Editor's note: Dagger the cruelty; September poetry

October 1, 2025

editor’s note

Here we are saying goodnight to summer, in those last dregs of September, these first murmurs of October.

The high, holy season of shadow is nigh. As we find ourselves retreating & sifting through the rooms of the self, we may come up against the ghouls of night: anxiety, disquiet, seasonal mood shifts, loneliness, world-grief, self-grief, eco-grief.

This is the season for it. The juicy wildness of summer is dead. Now we sit with ourselves. Tend ourselves. We sit with one another at this table of words. We dagger the cruelty of this world with our poetry.

Lastly, we wanted to extend our deepest condolences to the family, friends, and community of the late Jennifer Martelli—our contributor in this issue (and in the past). Jennifer’s kindness, luminousness, talent, and devotion to community will be so missed.

May her words live on in this realm and in the eternal.
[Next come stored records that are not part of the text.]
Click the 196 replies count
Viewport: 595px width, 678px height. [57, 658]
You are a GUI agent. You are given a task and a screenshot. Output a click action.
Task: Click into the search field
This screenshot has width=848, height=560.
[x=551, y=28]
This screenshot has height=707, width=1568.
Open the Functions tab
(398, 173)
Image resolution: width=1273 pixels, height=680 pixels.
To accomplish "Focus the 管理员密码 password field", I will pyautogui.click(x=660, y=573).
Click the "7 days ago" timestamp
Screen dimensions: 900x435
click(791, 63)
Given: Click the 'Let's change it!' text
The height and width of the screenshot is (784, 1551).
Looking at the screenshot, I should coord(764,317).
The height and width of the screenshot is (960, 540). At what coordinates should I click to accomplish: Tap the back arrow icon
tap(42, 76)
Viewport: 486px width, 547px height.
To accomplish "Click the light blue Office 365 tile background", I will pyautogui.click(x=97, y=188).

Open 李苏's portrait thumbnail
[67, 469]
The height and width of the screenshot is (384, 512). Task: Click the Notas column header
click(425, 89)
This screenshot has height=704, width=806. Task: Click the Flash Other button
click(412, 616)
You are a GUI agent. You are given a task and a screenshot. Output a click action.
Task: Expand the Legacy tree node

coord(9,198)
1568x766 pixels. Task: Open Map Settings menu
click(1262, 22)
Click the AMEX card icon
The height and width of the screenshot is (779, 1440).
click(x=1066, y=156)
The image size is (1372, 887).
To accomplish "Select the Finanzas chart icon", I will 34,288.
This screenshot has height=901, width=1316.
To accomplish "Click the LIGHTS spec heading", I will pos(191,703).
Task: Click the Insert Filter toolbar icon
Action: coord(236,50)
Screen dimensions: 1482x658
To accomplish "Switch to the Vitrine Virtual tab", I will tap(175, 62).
Riposa in pace, cara Jennifer.

september’s poets (AND A BOOK REVIEW):

‘the howling dark and bright’ — poetry by ire’ne lara silva

'in this in-between time' — poetry by Mira Mason-Reader

'Guernica and grief in the image' — poetry by Sal Randolph

'the tidal pull of night' — poetry by Jane Lewty

'this blood I libate' — poetry by Miriam Navarro Prieto

‘the hour of my deathspell’ — poetry by Shari Caplan

'we could be orchards' — poetry by Disha Trivedi

'This tentacled blue' — poetry by Jennifer Martelli

'the dark towards her' — poetry by Jordan E. Franklin

'I was aftermath' — poetry by Corey Mesler

'violence of a European summer' — poetry by Tess Congo

'the bottom of a black sea' — poetry by Makeda K. Braithwaite

Kelly Gray’s Dilapitatia — reviewed by Miranda Dennis

—Lisa Marie Basile


Lisa Marie Basile is an author, poet, and editor based in Jersey City, NJ and NYC. She is the author of a few books of poetry, including SAINT OF (White Stag Publishing, 2025), Nympholespy (Inside the Castle, 2019, which was a finalist in the 2017 Tarpaulin Sky Book Awards selected by Bhanu Kapil), Apocryphal (Noctuary Press, 2014), and Andalucia (The Poetry Society of New York, 2012). She’s also written non-fiction, including Light Magic for Dark Times. She holds an MFA from The New School in NYC and is the founding editor of Luna Luna Magazine.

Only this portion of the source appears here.